HGF promotes cortical actin dynamics in medulloblastoma cells. (A) Immunofluorescence analysis (IFA) of c-Met and phosphorylated c-Met (p-c-Met) localization in lamellipodia of DAOY cells. Color overlay and inverted grey-scale images of p-c-Met (red), actin (green) and c-Met (blue) are shown. Magnifications are 4× of boxed area in overlay. Arrows indicate c-Met-rich lamellipodia. (B) IFA of Alexa-488-phalloidin-stained F-actin cytoskeletons in un-stimulated and HGF-stimulated (20 ng/mL, t = 10 min) DAOY cells, −/+ PHA-665752 (500 nM). Inverted grey-scale images of Alexa-488-phalloidin fluorescence are shown. Magnifications are 4× of boxed areas. Lower left magnification is 4× of sheet-like protrusion in b). Arrows: filopodia, arrowheads: leading edge of F-actin sheet (extension zone, see schematic). (C) F-actin dynamics in DAOY cells transfected with LA-mCherry and either enhanced green fluorescent protein-tagged, wild-type (wt) or kinase-defective (k/d) MAP4K4 were recorded by confocal live cell microscopy imaging. See Additional file 5: Figure S5 for still images of representative cells. Dot blots show protrusion lengths in control cells or cells expressing either EGFP-MAP4K4-wt or EGFP-MAP4K4-k/d. (D) Still images of time-lapse movies of DAOY-LA-EGFP-shScr or DAOY-LA-EGFP-shMAP4K4_1 cells stimulated with HGF (20 ng/mL). T0 is 0 h and T18 is 18 h after HGF stimulation. Inverted grey-scale of LA-EGFP fluorescence (F-actin cytoskeleton) is shown. (E) Cells were treated as described in (D). Box plots of areas in pixels covered by individual cells quantified at T0 and T18. (F) Box plot of speeds of single sh control or shMAP4K4 cells in the presence of HGF. Statistical analysis: T-test (*: P = 0.0208).

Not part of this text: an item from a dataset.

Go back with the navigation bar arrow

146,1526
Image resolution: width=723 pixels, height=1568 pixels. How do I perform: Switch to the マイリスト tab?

MAP4K4 promotes HGF-induced single cell scattering and collagen invasion

To test whether MAP4K4 was driving HGF-induced invasive motility in collagen, we used MB cells expressing doxycycline (doxy)-inducible scrambled control shRNAs (shScr) or shRNAs targeting MAP4K4 (shMAP4K4) (Additional file 5: Figure S5C) in the micro bead invasion assay. Confocal microscopy imaging showed that HGF-promoted dissemination was markedly reduced in MAP4K4-depleted cells (Figure 6A). To quantify invasiveness of larger numbers of cells, we visualized cell nuclei (Figure 6B) and measured the distance between the bead and the individual nuclei (Figure 6C). We found that HGF-induced single cell dissemination in 3D was significantly reduced when MAP4K4 was depleted, both in 0% and 10% FCS medium. Importantly, HGF-stimulated shScr cells displayed considerably higher F-actin content at the leading edge than did MAP4K4-depleted cells (Figure 6D), indicating that MAP4K4-induced F-actin polymerization activity (Figure 5C–E) was also needed for forming invasive protrusions during cell migration in collagen. In conclusion, HGF promoted MB cell dissemination in collagen is driven by MAP4K4, probably by triggering the invasive, F-actin-rich membrane protrusions required for cells to invade and migrate (Figure 6E).
Figure 6

MAP4K4 drives HGF-induced cell dissemination in fibrillar collagen. (A) Z-stack maximum intensity projection of collagen embedded, disseminating DAOY-doxy-MAP4K4 cells. Short hairpin RNA expression was induced by doxy stimulation for 48 h before the start of the experiment (lower panel). Cells were stimulated with HGF (20 ng/mL) for 24 h. Green: F-actin, blue: DNA. (B) Representative montaged images of inverted grey-scale fluorescence of nuclear DNA to visualize cell dissemination. shRNA control or shMAP4K4_1/_3 expression with doxycycline and FCS and HGF treatments as indicated. C) Quantification of average velocities of disseminating cells with treatments as indicated. The averages of three independent experiments and S.D. are shown. D) High resolution confocal Z-stack of invading shScr and shMAP4K4 LA-EGFP cells. Note reduced F-actin in invasive protrusions of shMAP4K4 cells E) Schematic representation of signaling pathways investigated. Highlight blue is the central MAP4K4 controlled machinery that we propose to drive the dynamic remodeling of the actin cytoskeleton required for cell dissemination downstream of growth factor signaling.

Discussion

In this study, we have investigated the functional significance of the HGF-c-Met signaling pathway for MB cell dissemination. We found that c-Met expression is upregulated in the SHH subgroup and in a subset of Group 3 and Group 4 MB tumors, as well as in some established SHH MB laboratory cell lines. We demonstrated that c-Met activation by its ligand HGF promotes single cell motility of MB cells and their invasion into Matrigel and 3D collagen gels. We further showed that HGF-induced motile and invasive cell behavior requires the Ser/Thr kinase MAP4K4, which controls F-actin cytoskeleton dynamics in cellular protrusions necessary for motility and invasiveness. Thus, our studies reveal a novel, growth factor-dependent signaling circuit that promotes MB cell dissemination through MAP4K4-dependent cytoskeleton regulation, and underscore the necessity of patient stratification based on growth factor sensitivity of the tumor for rational targeting of cancer promoting signaling pathways.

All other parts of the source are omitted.